Earlier this week in Sydney, our police fatally shot a woman who was wielding a knife. It later transpired that she had Asperger's syndrome. I didn't comment on it at the time as I was quite busy at work -- and I was also awaiting the backlash of comments to the effect that;
"all people with Asperger's syndrome can become knife wielding maniacs"
To my surprise and delight, those responses weren't forthcoming.
Instead our media mainly discussed the difficulties that police face in situations like this and the problems that people with Asperger's syndrome have when it comes to understanding police direction. It was a very mature response from our media.

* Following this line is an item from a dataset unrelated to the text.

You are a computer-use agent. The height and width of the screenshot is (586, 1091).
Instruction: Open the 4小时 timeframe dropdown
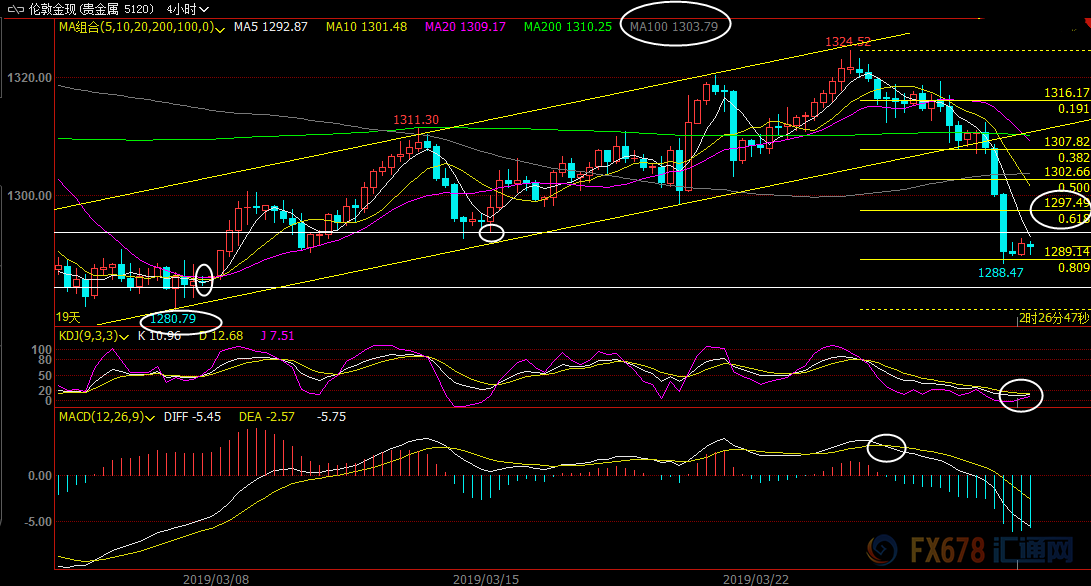tap(188, 10)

I'm not going to go over things here because I didn't know Courtney, suffice to say that my heart goes out to Courtney Topic's family. It was real tragedy and I wish them all best in the long road of coming to terms with it.
What I do want to do however, is to recount a police-experience of my own in the hope that it advances the understanding of how people with Asperger's syndrome can can get those vital and seemingly obvious police communications so wrong.
The event took place about twenty years ago during my part-time university days. I was driving home late one night when the police radar caught me speeding. In those days before speed cameras, the police car had to give chase. I was pretty focused on driving home and I believe that they chased me for a couple of kilometers before I even realized that they were there. I pulled into the extreme outer lane and slowed (but not stopped) to let them pass. It was probably another kilometer before I understood that I wasn't in the way of their journey, I was their target.
Needless to say, by the time they got the desired response out of me, I suspect that they were probably already more than a little annoyed.
As I pulled over, I began to develop a bit of a panic, not a full on meltdown, though it might not have taken much but a panic nevertheless.. I have difficulty dealing with authority figures, not just police but all kinds. For example, I've always found talking to the CEO's of various companies I've worked for to be extremely harrowing and confrontational. It's not unusual and I frequently experience an alarming loss of executive functioning when I'm face-to-face with authority figures, resulting in poor on-the-spot decision making.
The show was by Allan Pease and it was on "Body Language". There was a whole section in there on talking to superiors in a way that minimized their aggression.
From memory, it said to ensure that your body was in a lower position and to go to them, rather than making them come to you. Thus allowing them to remain behind their "powerful desk".
Naturally, I decided to apply to this situation.
Unfortunately, the police had parked quite a way behind me -- now that I think about it, it's probably some sort of Police procedure. They were also taking their time getting out -- again, now that I think about it, they were probably "running my plates". I decided that I'd better hurry if I was to cover the distance and get to them before they came to me.
I sprang from the car and hurried towards them. They shouted something but of course, being deaf (and focused on the task) I couldn't hear them -- no matter, I was sure I'd hear when I got closer. Their doors started opening "damn", I thought, "I'm running out of time". I increased my pace....
Instead of getting out, the police crouched down behind their doors. They shouted again but I couldn't hear. It was dark too and they had headlights on, so I couldn't really see what was happening. Finally as I drew very near, I realized that they were shouting STOP! and then I realized that they had drawn their weapons.
I can't remember a great deal about the rest of the night aside from the fact that the police were very annoyed with me. They asked me why I reacted the way I did as I said that I was trying to save them from having to walk to me. They were still very suspicious but I couldn't tell them about the psychology because that would give away my "advantage".
In the end I was fined, I lost points off my licence and they conducted a very intensive search of my car. They were most disappointed (and confused) that they didn't find anything suspicious there.
Of course, after the fact, I can see how my best intentions may have seemed threatening but at the time, from my point of view, it was the police who escalated things out of control. One of the things that people with Asperger's syndrome often do is assume that others can understand what is in their minds without actually communicating.
I was lucky that day that the police officers involved were calmer than I. Sometimes, even the slightest miscommunication can end in tragedy.